Mostly, the ideas I hear are good. Some are really good. But a startup business needs to be more (much more) than just a really good idea. It needs to be a good business too. And as it turns out, there’s usually a huge chasm between good ideas and good businesses.
Here’s the rub: there are lots and lots of really good ideas, cool ideas, outstanding ideas, stuff we all wish existed and if it did exist we think we’d use it… that are NOT also good businesses. It’s only a small subset of good ideas that are also good businesses.
Job one for an entrepreneur is to figure out if there’s actually a good business to be had from a good idea. Or is it just a good idea? It’s OK if a good idea turns out not to be a good business — just so long as you figure that out before you spend three years of your life, expend all your savings, exhaust your relationships and take down your whole team with you while you’re at it.
There’s no certainty to be had here but it’s remarkable how often startups are pursued without ever diving deep on the business side. It’s a rare thing when an entrepreneur reaches out to me because they want to talk about the sustainability of their business model or the scalability of their revenue strategy. They want to talk about their idea. Which is just fine because I love talking about ideas. But even more than the ideas themselves, I love talking about the business of the idea.
So once I think I have a reasonable understanding of their product, their market, their team (which usually takes less than 15 minutes)… I am ready to talk business. How are or you going to make money? How much will customers pay? Why would they pay that? How long will it take and how much will it cost you to acquire those customers? How many have you talked to? What’s the long term value of a customer once acquired? What’s your distribution strategy? Is it a two sided market? How are you going to solve for that? And a hundred other questions. Needless to say, these can be hard questions to hear if you haven’t spent a lot of time thinking about them and can make for a disappointing conversation for a lot of entrepreneurs.
In any case, here’s what I’ve found: It’s really hard to tell if a startup business is likely to succeed but it’s surprisingly easy to show that it’s likely to fail (or at least show that there’s rational justification for believing you don’t know how it could possibly succeed). This is really good news because if you can make your startup business fail on paper first then you’re way ahead of the game.
Then you have some choices to make besides fervently proclaiming your passion for the idea and constantly quoting the late Steve Jobs on perseverance and citing Instagram’s acquisition.
You could choose to call it what it looks like, i.e., just a good idea but not a good business. There’s no shame in that. Lots of useful, clever ideas turn out not to be a good business.

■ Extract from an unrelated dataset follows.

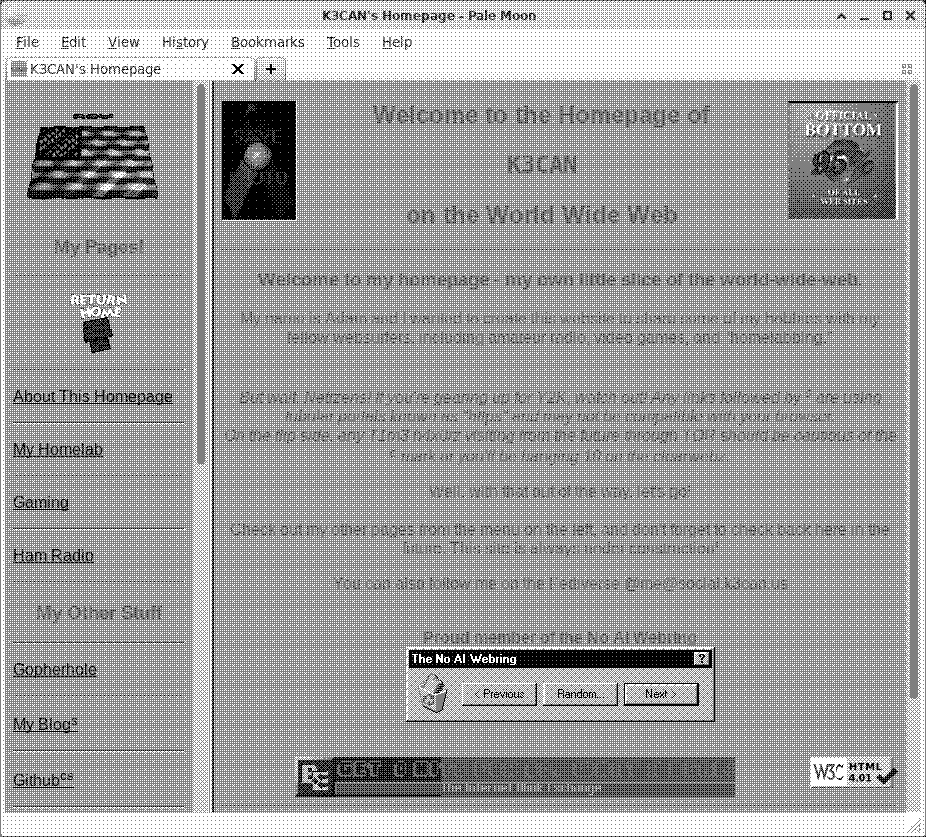
Task: Click Previous in the No AI Webring
Action: point(499,693)
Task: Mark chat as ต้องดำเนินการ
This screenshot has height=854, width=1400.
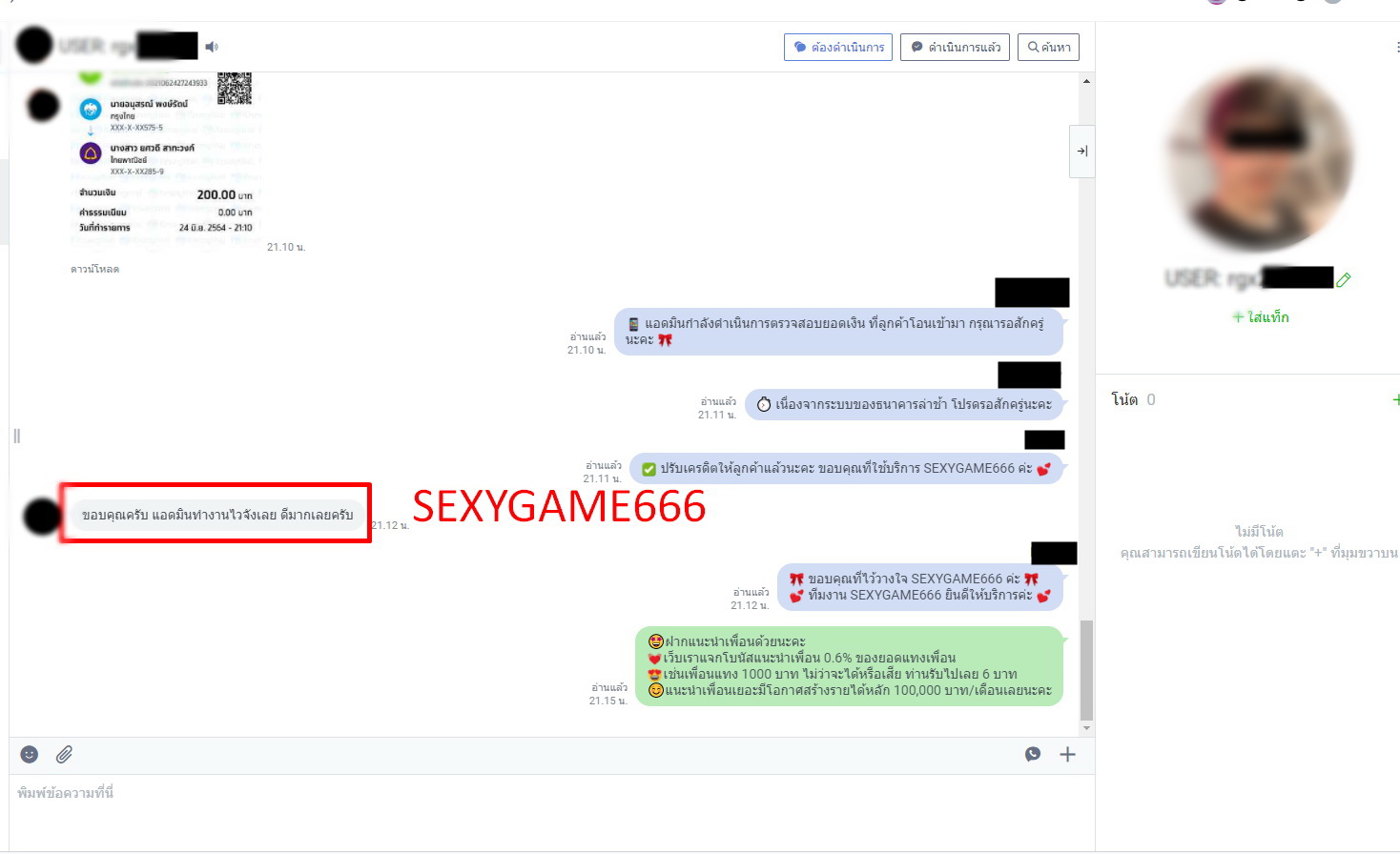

Remember, most good ideas are not also a good business. If it’s an idea you really care about about but you can’t wrangle a business model out of it then you may have just discovered a labor of love that you can have a blast working on in your spare time without the pressure of feeling like you should quit your paying job. And who knows, if you keep working at it, something might change and you might stumble upon a business pivot that turns it from a labor of love to a startup business."